→ **YOUR INSTRUCTIONS**
Copy out all of the entries below, character for character.

━━━━━━━━━━

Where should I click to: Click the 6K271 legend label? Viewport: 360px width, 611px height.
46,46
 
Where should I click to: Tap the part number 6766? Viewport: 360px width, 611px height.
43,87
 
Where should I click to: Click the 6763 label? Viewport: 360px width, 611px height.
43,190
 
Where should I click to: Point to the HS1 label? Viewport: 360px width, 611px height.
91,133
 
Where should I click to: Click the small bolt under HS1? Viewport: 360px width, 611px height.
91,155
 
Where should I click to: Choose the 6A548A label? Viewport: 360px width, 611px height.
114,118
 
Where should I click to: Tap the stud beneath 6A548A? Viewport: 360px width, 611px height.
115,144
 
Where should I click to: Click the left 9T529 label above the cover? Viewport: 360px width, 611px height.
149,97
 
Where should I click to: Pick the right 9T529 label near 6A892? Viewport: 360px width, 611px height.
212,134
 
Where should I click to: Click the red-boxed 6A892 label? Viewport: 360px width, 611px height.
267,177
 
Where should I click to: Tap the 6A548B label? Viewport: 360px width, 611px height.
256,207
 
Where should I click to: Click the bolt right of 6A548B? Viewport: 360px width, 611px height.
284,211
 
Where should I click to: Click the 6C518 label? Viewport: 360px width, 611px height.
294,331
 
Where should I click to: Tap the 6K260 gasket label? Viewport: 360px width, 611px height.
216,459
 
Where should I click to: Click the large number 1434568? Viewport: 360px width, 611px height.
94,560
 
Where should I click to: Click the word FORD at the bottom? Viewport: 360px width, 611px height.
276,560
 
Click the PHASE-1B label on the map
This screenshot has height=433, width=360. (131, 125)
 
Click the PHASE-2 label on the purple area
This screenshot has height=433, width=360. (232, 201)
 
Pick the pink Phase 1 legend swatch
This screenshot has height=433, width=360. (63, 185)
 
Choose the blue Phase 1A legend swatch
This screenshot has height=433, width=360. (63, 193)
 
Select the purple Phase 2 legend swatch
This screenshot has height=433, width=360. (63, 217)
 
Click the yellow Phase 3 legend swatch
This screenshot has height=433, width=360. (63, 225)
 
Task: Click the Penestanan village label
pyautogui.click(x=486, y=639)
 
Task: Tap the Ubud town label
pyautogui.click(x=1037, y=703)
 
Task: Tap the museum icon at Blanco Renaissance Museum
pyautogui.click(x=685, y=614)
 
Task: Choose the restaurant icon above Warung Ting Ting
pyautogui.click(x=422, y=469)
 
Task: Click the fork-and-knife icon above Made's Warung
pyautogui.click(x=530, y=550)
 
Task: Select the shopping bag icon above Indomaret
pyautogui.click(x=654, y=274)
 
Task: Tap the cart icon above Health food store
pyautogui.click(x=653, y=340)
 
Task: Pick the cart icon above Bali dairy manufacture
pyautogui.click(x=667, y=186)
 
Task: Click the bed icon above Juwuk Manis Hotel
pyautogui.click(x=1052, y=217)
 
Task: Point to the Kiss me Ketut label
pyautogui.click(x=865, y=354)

━━━━━━━━━━

→ **THE SOLUTION**
Where should I click to: Click the 6K271 legend label? Viewport: 360px width, 611px height.
46,46
 
Where should I click to: Tap the part number 6766? Viewport: 360px width, 611px height.
43,87
 
Where should I click to: Click the 6763 label? Viewport: 360px width, 611px height.
43,190
 
Where should I click to: Point to the HS1 label? Viewport: 360px width, 611px height.
91,133
 
Where should I click to: Click the small bolt under HS1? Viewport: 360px width, 611px height.
91,155
 
Where should I click to: Choose the 6A548A label? Viewport: 360px width, 611px height.
114,118
 
Where should I click to: Tap the stud beneath 6A548A? Viewport: 360px width, 611px height.
115,144
 
Where should I click to: Click the left 9T529 label above the cover? Viewport: 360px width, 611px height.
149,97
 
Where should I click to: Pick the right 9T529 label near 6A892? Viewport: 360px width, 611px height.
212,134
 
Where should I click to: Click the red-boxed 6A892 label? Viewport: 360px width, 611px height.
267,177
 
Where should I click to: Tap the 6A548B label? Viewport: 360px width, 611px height.
256,207
 
Where should I click to: Click the bolt right of 6A548B? Viewport: 360px width, 611px height.
284,211
 
Where should I click to: Click the 6C518 label? Viewport: 360px width, 611px height.
294,331
 
Where should I click to: Tap the 6K260 gasket label? Viewport: 360px width, 611px height.
216,459
 
Where should I click to: Click the large number 1434568? Viewport: 360px width, 611px height.
94,560
 
Where should I click to: Click the word FORD at the bottom? Viewport: 360px width, 611px height.
276,560
 
Click the PHASE-1B label on the map
This screenshot has height=433, width=360. (131, 125)
 
Click the PHASE-2 label on the purple area
This screenshot has height=433, width=360. (232, 201)
 
Pick the pink Phase 1 legend swatch
This screenshot has height=433, width=360. (63, 185)
 
Choose the blue Phase 1A legend swatch
This screenshot has height=433, width=360. (63, 193)
 
Select the purple Phase 2 legend swatch
This screenshot has height=433, width=360. (63, 217)
 
Click the yellow Phase 3 legend swatch
This screenshot has height=433, width=360. (63, 225)
 
Task: Click the Penestanan village label
pyautogui.click(x=486, y=639)
 
Task: Tap the Ubud town label
pyautogui.click(x=1037, y=703)
 
Task: Tap the museum icon at Blanco Renaissance Museum
pyautogui.click(x=685, y=614)
 
Task: Choose the restaurant icon above Warung Ting Ting
pyautogui.click(x=422, y=469)
 
Task: Click the fork-and-knife icon above Made's Warung
pyautogui.click(x=530, y=550)
 
Task: Select the shopping bag icon above Indomaret
pyautogui.click(x=654, y=274)
 
Task: Tap the cart icon above Health food store
pyautogui.click(x=653, y=340)
 
Task: Pick the cart icon above Bali dairy manufacture
pyautogui.click(x=667, y=186)
 
Task: Click the bed icon above Juwuk Manis Hotel
pyautogui.click(x=1052, y=217)
 
Task: Point to the Kiss me Ketut label
pyautogui.click(x=865, y=354)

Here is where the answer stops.